Julien Redelsperger: "Okay, perfect. Well, thank you so much. So at the end of each episode, the guest must answer a question posed by the previous guest. After that, you'll have the opportunity to ask a question for the next guest. Are you ready?"
Collin Crowell: "I think so. Let's go."
Julien Redelsperger: "All right, so here's your question, courtesy of Daniel Marcous, who is the founder and CEO of April, which is the first AI-powered tax system to reinvent how Americans approach their taxes. We can listen to his question right now."
Daniel Marcous : "Given the recent and somewhat debatable uprise in the abilities of LLMs to really reason and truly start powering agents like GPT-01 model, what do you think is the next industry that can be disrupted now, given those improvements that couldn't have been disrupted a month ago?'"
Collin Crowell: "Well, it's a great question. Honored that I get a chance to ask it, or answer it, excuse me. Where can those agents have an impact on other verticals? My head is at a place where what comes to mind is that we're always looking at Al to solve some utilitarian issue, like filing my taxes. I think that's a great example. Or help me book a flight. And I think what would be interesting to look at, which I'm not sure we're quite there yet, is what does it mean to have a companion? And so I'm curious whether or not Al is going to disrupt the dating spaces, like the dating apps. And not just from a utilitarian place of pairing people to someone that may be of interest to them. I'm curious about what AI can mean to companionship and solving loneliness, and blurring the lines between giving you genuine feelings with a virtual technology. So to me, that's an area for disruption. Like if somebody could, and I think you're seeing this already, like virtual boyfriends and girlfriends or virtual dates. And I think there's some really interesting questions about are those real or not? Because the feelings and the value that the people seem to be getting from them are pure to be."
Julien Redelsperger: "Wow, thank you.

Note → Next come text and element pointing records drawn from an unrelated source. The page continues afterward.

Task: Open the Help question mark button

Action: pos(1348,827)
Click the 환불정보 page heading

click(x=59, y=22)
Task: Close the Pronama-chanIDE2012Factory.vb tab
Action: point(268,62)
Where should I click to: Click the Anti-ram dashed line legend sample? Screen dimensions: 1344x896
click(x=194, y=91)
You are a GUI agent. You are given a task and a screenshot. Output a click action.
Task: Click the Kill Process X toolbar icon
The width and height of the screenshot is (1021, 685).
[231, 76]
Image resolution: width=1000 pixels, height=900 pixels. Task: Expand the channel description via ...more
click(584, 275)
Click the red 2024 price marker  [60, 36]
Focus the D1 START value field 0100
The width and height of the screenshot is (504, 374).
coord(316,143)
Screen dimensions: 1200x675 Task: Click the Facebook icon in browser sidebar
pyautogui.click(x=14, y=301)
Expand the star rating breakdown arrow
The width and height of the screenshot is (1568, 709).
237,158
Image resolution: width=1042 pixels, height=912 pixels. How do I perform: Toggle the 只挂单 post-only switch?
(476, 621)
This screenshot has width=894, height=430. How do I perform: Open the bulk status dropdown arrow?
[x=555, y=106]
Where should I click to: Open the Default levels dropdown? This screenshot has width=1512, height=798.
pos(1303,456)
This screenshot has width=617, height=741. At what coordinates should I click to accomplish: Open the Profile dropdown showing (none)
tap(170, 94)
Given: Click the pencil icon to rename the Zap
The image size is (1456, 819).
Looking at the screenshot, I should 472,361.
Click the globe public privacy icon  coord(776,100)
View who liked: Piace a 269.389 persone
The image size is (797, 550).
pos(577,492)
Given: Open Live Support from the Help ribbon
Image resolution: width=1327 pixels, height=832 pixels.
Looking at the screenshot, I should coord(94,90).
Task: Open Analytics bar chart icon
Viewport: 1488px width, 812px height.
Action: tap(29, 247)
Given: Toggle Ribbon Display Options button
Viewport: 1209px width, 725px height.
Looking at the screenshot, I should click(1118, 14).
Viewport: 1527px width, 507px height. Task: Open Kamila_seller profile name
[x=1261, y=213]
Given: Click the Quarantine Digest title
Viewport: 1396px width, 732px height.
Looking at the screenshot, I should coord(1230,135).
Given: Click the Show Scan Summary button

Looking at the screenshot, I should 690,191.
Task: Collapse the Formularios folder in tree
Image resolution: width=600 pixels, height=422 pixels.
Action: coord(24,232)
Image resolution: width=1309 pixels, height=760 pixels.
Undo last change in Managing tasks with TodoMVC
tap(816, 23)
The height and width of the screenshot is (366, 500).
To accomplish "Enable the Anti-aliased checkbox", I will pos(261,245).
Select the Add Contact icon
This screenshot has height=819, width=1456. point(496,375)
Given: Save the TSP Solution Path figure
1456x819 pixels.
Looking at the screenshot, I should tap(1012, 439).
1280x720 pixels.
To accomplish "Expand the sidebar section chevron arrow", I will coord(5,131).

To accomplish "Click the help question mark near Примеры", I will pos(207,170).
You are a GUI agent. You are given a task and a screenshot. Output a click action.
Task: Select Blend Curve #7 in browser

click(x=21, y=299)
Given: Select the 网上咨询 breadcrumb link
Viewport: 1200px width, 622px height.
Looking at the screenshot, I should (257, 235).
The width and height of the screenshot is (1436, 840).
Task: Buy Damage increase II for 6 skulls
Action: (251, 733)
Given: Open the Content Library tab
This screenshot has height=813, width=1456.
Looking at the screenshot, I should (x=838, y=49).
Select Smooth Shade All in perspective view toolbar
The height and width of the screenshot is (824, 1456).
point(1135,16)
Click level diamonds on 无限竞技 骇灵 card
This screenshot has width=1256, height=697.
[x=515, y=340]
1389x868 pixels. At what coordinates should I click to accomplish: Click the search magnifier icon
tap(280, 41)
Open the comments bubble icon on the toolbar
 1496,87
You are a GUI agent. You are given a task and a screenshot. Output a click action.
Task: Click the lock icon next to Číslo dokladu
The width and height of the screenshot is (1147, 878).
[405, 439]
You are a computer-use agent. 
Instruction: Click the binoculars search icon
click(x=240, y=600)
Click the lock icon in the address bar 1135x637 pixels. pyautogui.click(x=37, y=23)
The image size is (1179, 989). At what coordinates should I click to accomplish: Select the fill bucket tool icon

So now, Collin, what question would you like to pose for the next guest?"
Collin Crowell: "I would like to know, what's a misconception in your work that you wish more people understood? And I'd love to know how would correcting that misconception change the way they approach the work?"
Julien Redelsperger: "Thank you. Collin, it's been an absolute pleasure speaking with you today. Thank you for joining me."
Collin Crowell: "Julien, thank you so much for having me. Pleasure to be with you."
This transcription was generated by an artificial intelligence tool. It may not be 100% accurate and could contain errors and approximations.